These outcomes refer to what people experience and what they do on a day-to-day basis, and how the built environment can shape and support them. We know this is highly complex, and there are many factors in play. I spoke about our 4Es classification approach – elements, environment, experience and economics – which we use to bring some order to this.
The best outcomes can only be delivered when we link everything, think holistically, and combine different skillsets
Collaboration is key. The best outcomes can only be delivered when we link everything, think holistically, and combine different skillsets – architects, engineers and academics, as well as management consultants and social scientists. The challenge is, of course, in synthesising the available data and turning this into meaningful information that can used to actually make design decisions.
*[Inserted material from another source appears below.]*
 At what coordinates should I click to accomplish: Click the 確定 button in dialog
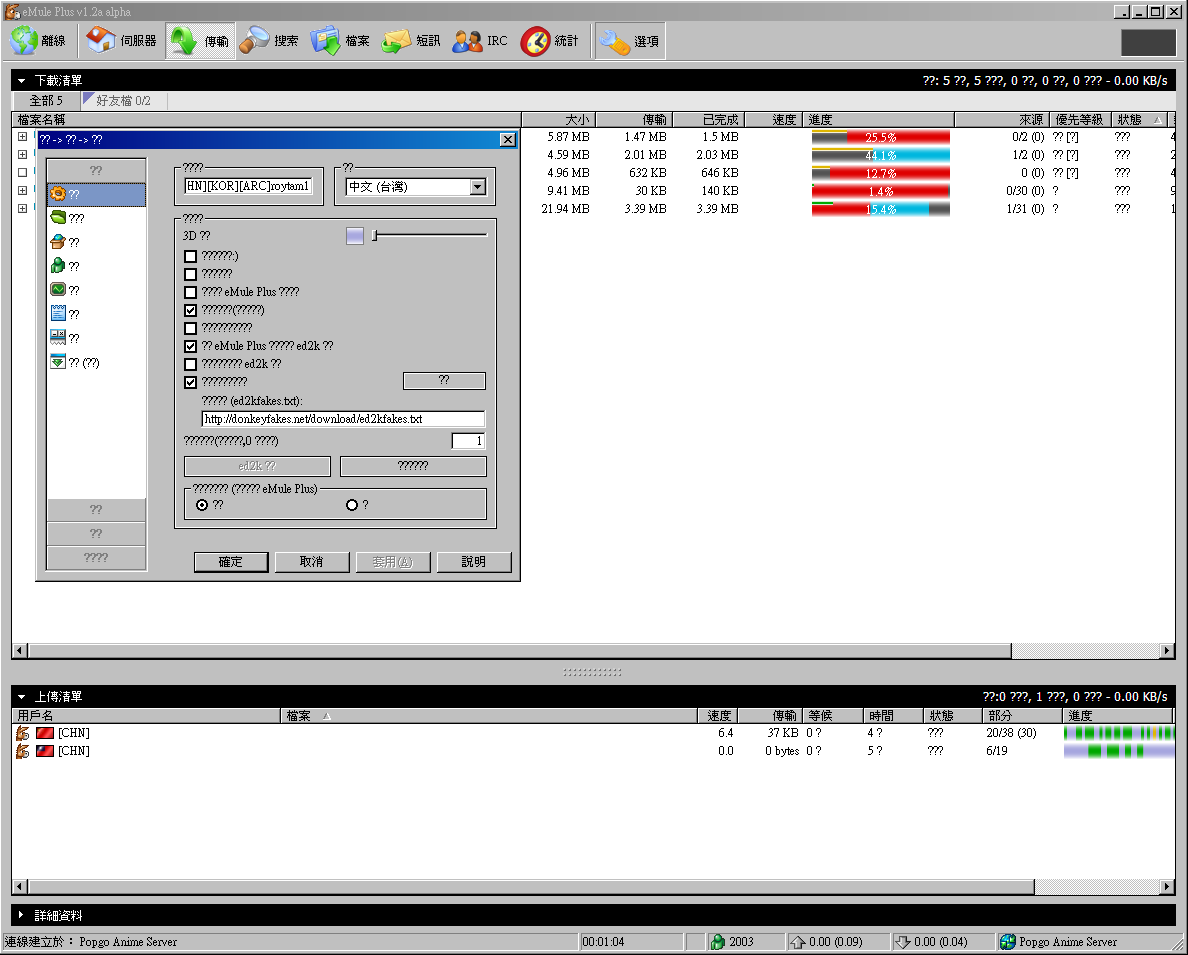click(231, 562)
The analytics work of Buro Happold’s Smart Space Team
This is where the analytics work of our Smart Space team is taking us – into a space and offering that I feel really differentiates us from our peers. The team is spearheading the use of computational engineering to harness data and embed it into models. These are used to develop prototypes, rapid optioneering and real-time exploration of different design decisions about factors such as massing, orientation and views. They are also used to consider how these factors influence noise and air quality. Using the evidence base, we can then link these to health and wellbeing outcomes, and ultimately financial performance.
Buro Happold is spearheading the use of computational engineering to harness data and embed it into models.
I was able to end with a reference to the computational work that we pioneered on SWFT and continued through our work on Aldgate East. I also talked about the exciting work we are doing with GE and Vodafone, enabling us to monitor and predict space utilisation. In time, this will allow us to understand the impact of the internal environment on the productivity of people in the workplace.
What did I learn at Vision 2018?
The conversation is shifting – from squeezing more in, to an expectation that the places and spaces we create will deliver transformative outcomes in happiness and wellbeing. Clients know this is possible and understand that they need it to happen. Our offering is unique. It focuses on outcomes, and uses evidence and computational engineering to enrich our collaboration. It is clearly exciting people, and I feel it has the opportunity to set the agenda for the next five to ten years.